I have just read some of the comments from my first posting. I have been unable to access my blog since the change in user ID happened and just finally got into it today. My words to all of you is that this disease is very very difficult in the beginning. Sit upright all you can. Your doctor should have you on diuretics as well as Potassium supplements (diuretics deplete potassium). You will always have swelling. I have had for 18 years. You will always be a bit short of breath. You may always have chest pain. I have just gotten used to it and been thankful that I am still alive. We are the rare ones. Become assertive in your own care and find out as much as you can about your condition.

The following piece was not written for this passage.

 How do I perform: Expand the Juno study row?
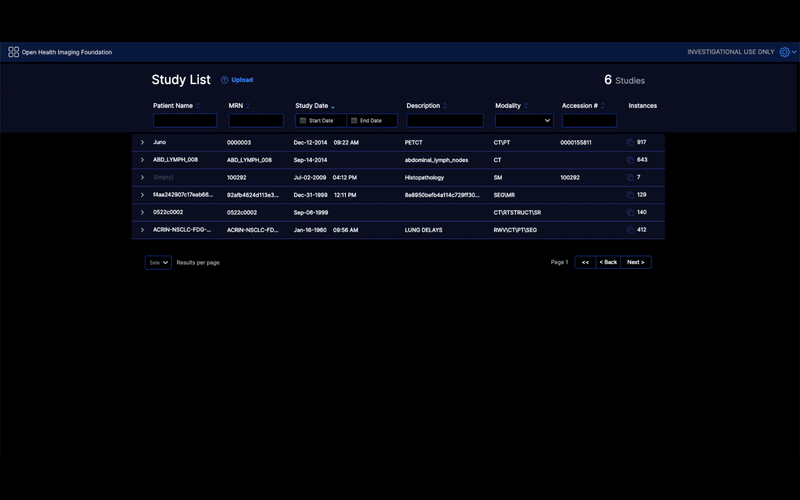click(142, 143)

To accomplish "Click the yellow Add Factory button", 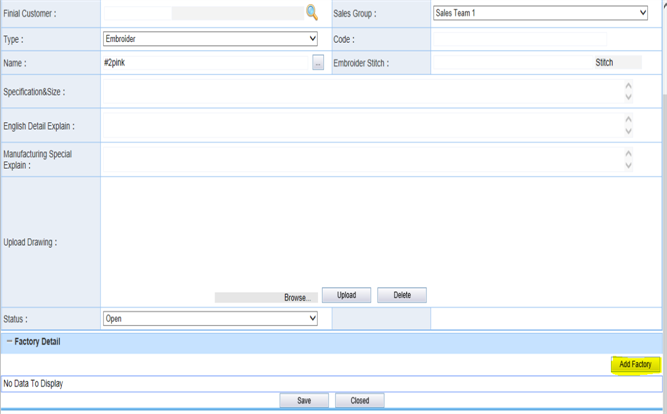I will (x=635, y=365).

I never had the possibility for a stent as my Superior Vena Cava was completely occluded and scarred. All of my blood return goes through collateral veins, down through my liver and back through the Inferior Vena Cava. My condition is worst cast scenario, but I lived. So can you.

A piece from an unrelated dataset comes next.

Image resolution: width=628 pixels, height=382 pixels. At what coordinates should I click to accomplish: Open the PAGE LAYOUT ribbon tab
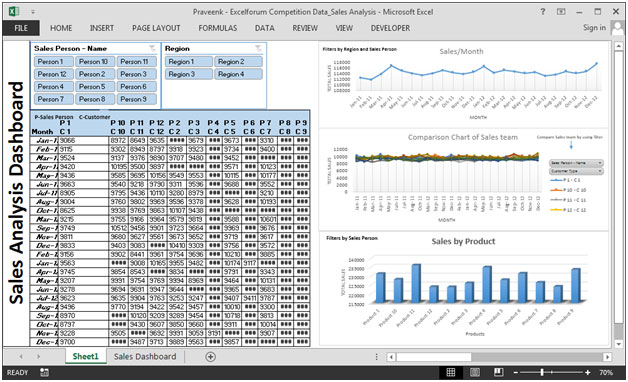pyautogui.click(x=156, y=28)
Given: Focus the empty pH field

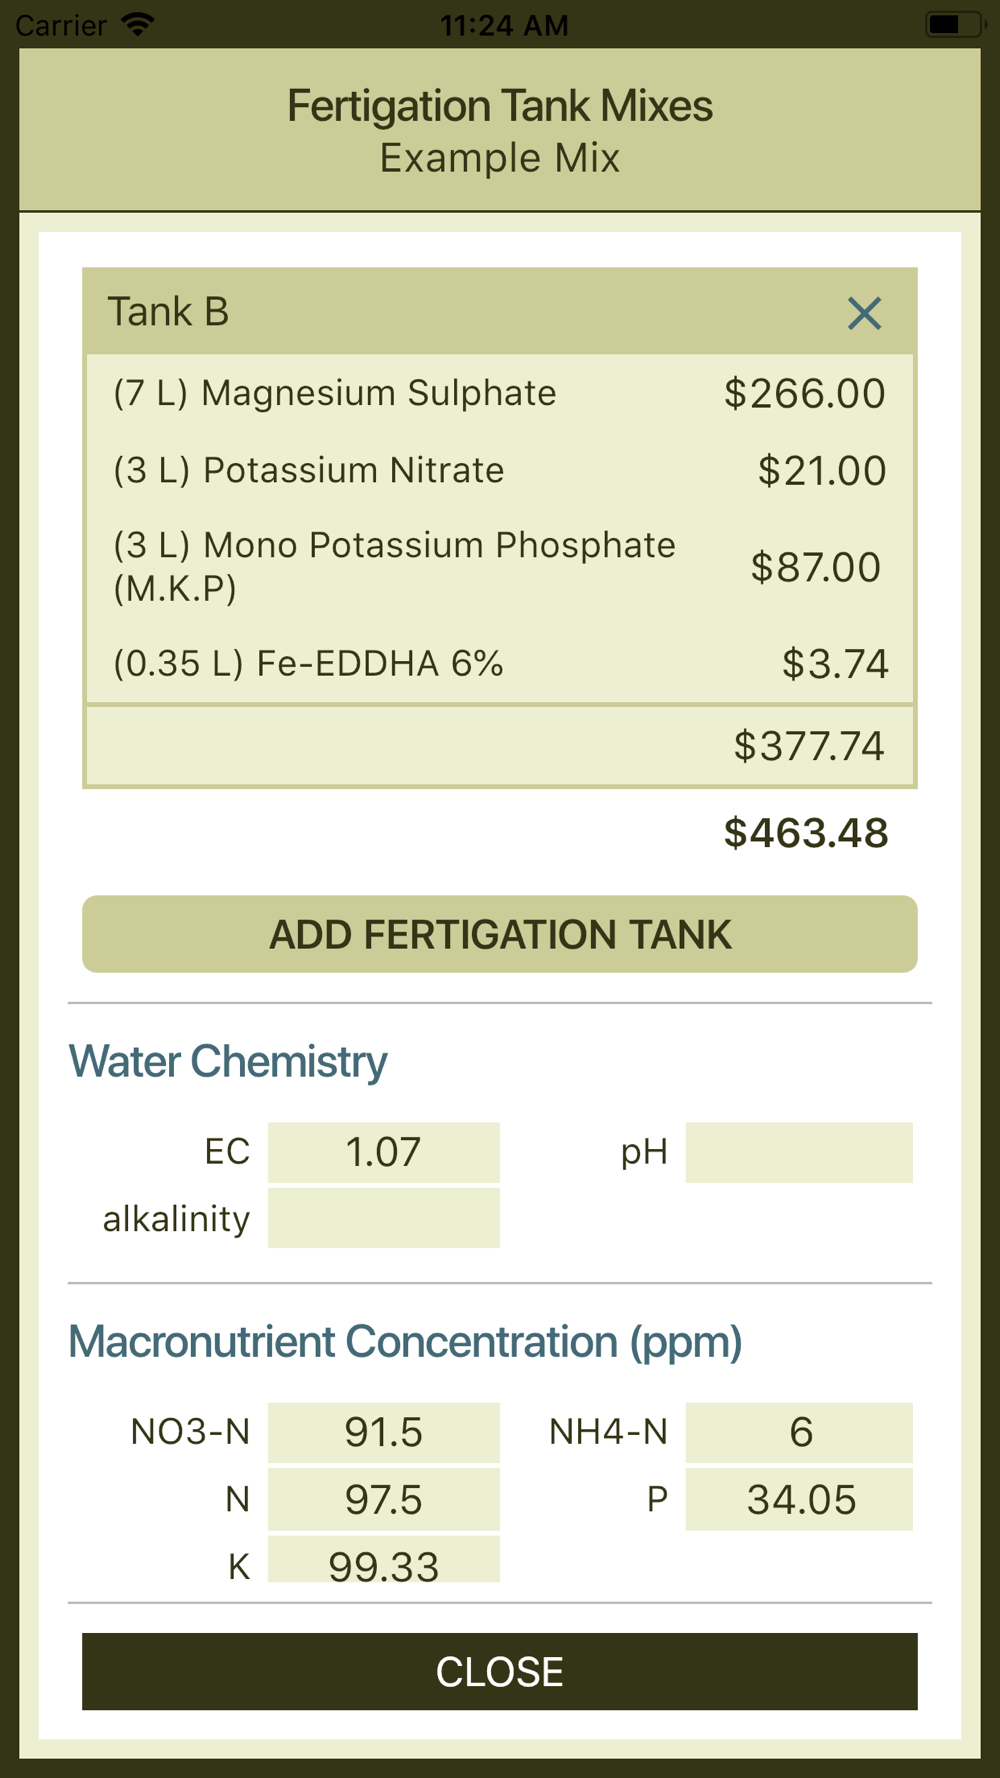Looking at the screenshot, I should 799,1152.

Breathe as deep as you can, exercise daily even if it is just moving your legs and eat healthy foods. Keep a positive attitude and try to regard this as an inconvenience in your life. Then you can get on with your real life.

If any of you folks want to contact me, create your own blog and I can respond to your comments. Go to blogspot.com and the creation of a blog is rather simple. Best to you all.

LISTEN, PEOPLE! IT'S CALLED SUPERIOR VENA CAVA SYNDROME

I'm a pretty easy going kind of person. I don't anger or cry easily. I view the medical community as people who can help me and my job in that community as being one who makes life on the medical community easy. I recently needed a medical procedure which required an IV. As most Superior Vena Cava patients know, most of us don't have many veins and I am now down to one in my upper torso. I told this to the IV nurse, indicated exactly the placement of that vein and she ignored all of the help I could give her. To shorten a long story I ended up in sterile draping in a Cath Lab having a procedure done that I was not sure was okay for my condition or for that matter, with my doctor. I left in tears. I just wish that medical personnel could be educated about this rather rare condition and learn to listen. Perhaps if everybody that had Superior Vena Cava Syndrome could unite we could get some press so that some education could happen.

I hope that if you are reading this and have Superior Vena Cava Syndrome that you would respond. I would love to connect with someone like me, as I have never met anyone with this disease.